真人无睡,至人无梦。昔者黄帝得华胥一梦而天下大治,庄生得蝴蝶一梦则块然而悟,魏征残局未终梦斩罪龙,玄宗月宫一游醒制霓裳。彼真人之至梦,岂虚妄哉。吾人精神颇好,少睡,睡则常似梦非梦,梦中神识清明,寤时多茫不记忆,但择其一二清晰者,聊供案前之清谈。
吾梦中常飞。或为茫茫太空,吾冲天而上,或有摩天之楼,吾飞腾其间。或为冥蒙之海,吾结印而坐,驾海风以度。
有时或遇妖人,而彼妖人常现共匪恶警相。吾亦有降魔之法,乃瞑目意念十六字真言,乃上上之诀,无等之咒,虽不显神通,却能举身虚空,而妖众徒鼓噪呼号,竟无可奈何。有时心念不纯,或生惊惧,则觉体重,渐沉渐低,几为妖人所执,立即端心正念,意守真言,万念不生,则复觉体轻,冉冉又升,或急冲直上,不知所止,更不记适才险境之所在。
去秋一梦,有如列子驭风,但见天青云缈,灵风习然,吾作四方之游,俯瞰五岳三山,却见四五同门环坐一山之巅,相与论道,遂一落而坐。

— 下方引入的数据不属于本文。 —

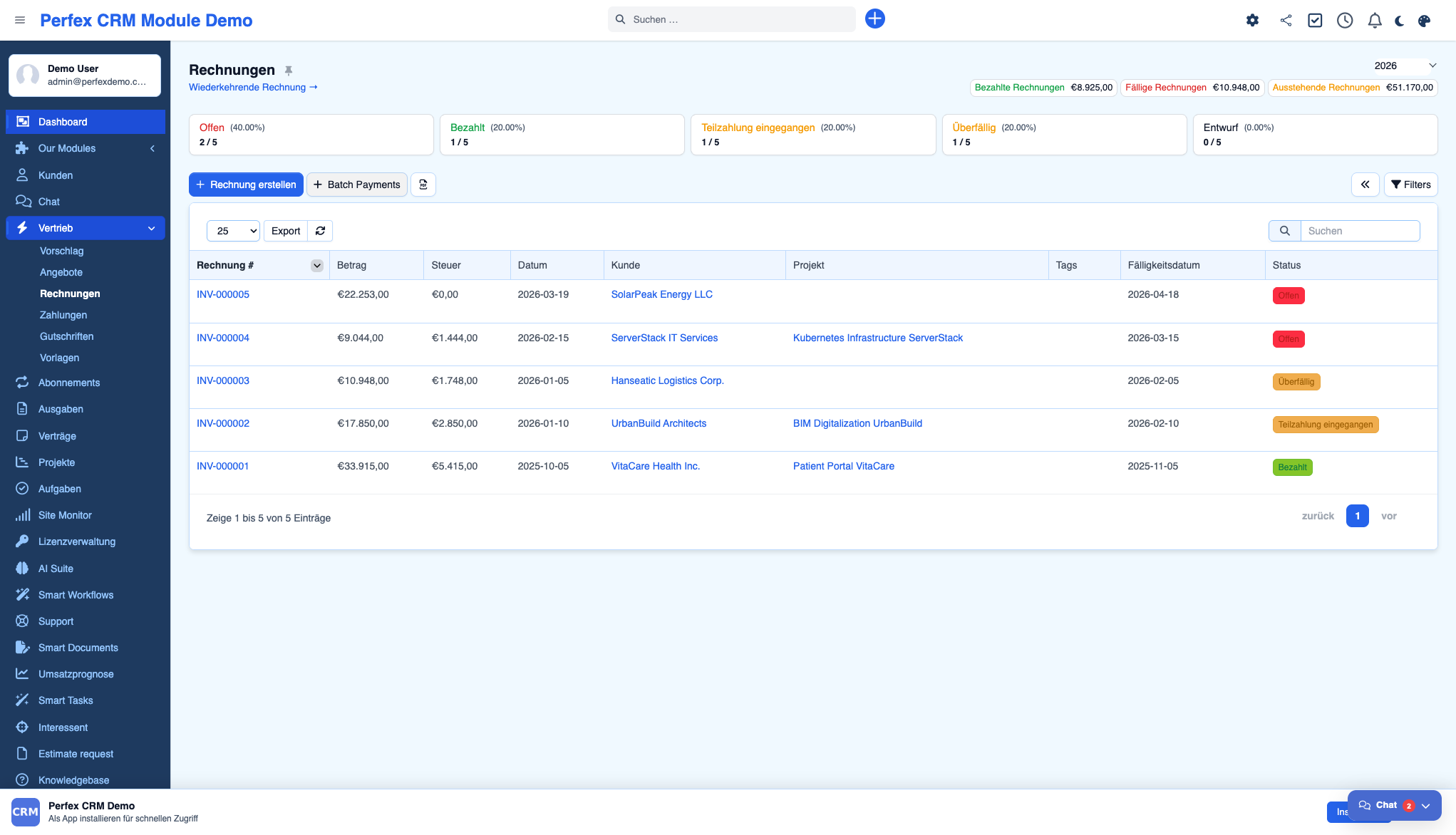
Task: Open the 25 entries-per-page dropdown
Action: [x=233, y=231]
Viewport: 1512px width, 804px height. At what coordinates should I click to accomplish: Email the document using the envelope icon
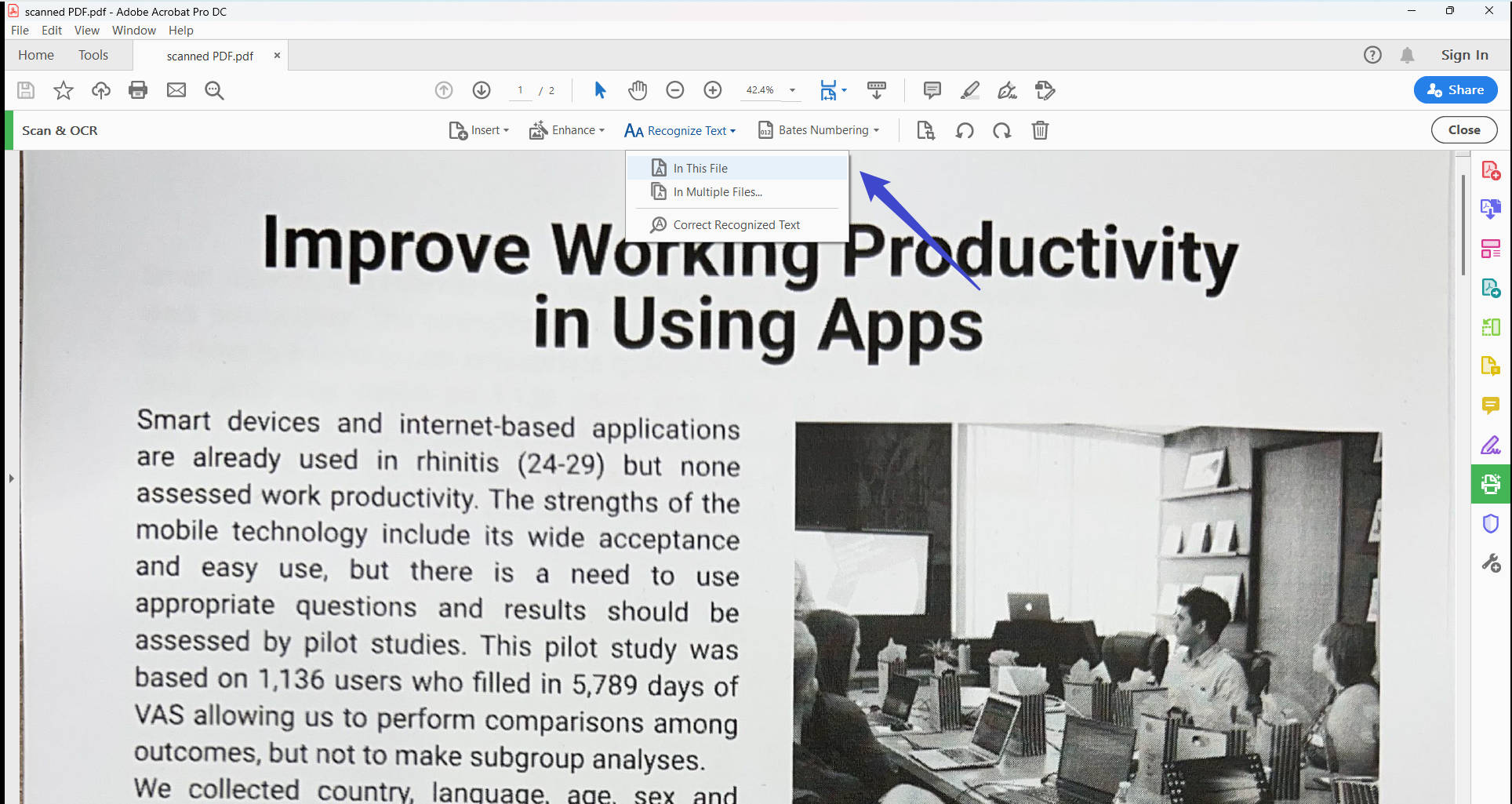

一同门讶之,正欲问所从来,忽有所会意,乃言:原来如此。吾亦会心一笑,点之以首,别无多话。
今晨四时,倦甚,遂凭几小睡,便得一梦。和风清朗,日色壮丽,吾双盘趺坐于半空中,一望蔚然,俯见尘寰,人影如蚁,川流地脉尽在眼底。吾知四方上下亦有同门,分布空际,但相距远而不得见。顷之,渐升渐高,则人影灭没,山脉依稀,但觉云气稀薄,心无恐怖,亦无欢喜,自念:“至此,可以去矣”,正欲遁形虚空,一梦遂醒,方过半刻,不复成寐,起而记之:万古大戏一梦终,飞升白日紫云东,如我之来我将去,出得虚空不虚空。公历二零一三年一月二十五日凌晨四时。
古之人好说梦,譬如东坡多梦,皆醒而记之。梦中谒明皇,拜弥勒,论石泉,游西湖,或为前身之谕,或为后世之谶,皆验之有应。古之人亦好借梦为说,《枕中记》、《石头记》皆此类,满纸荒唐言,字字真实语,信或不信但凭人悟。至于稗官小说,野史杂记更是广收奇谲怪诞之梦,今人闻之多发一大笑,孰知此一大笑亦非醉梦颠倒之一梦欤!?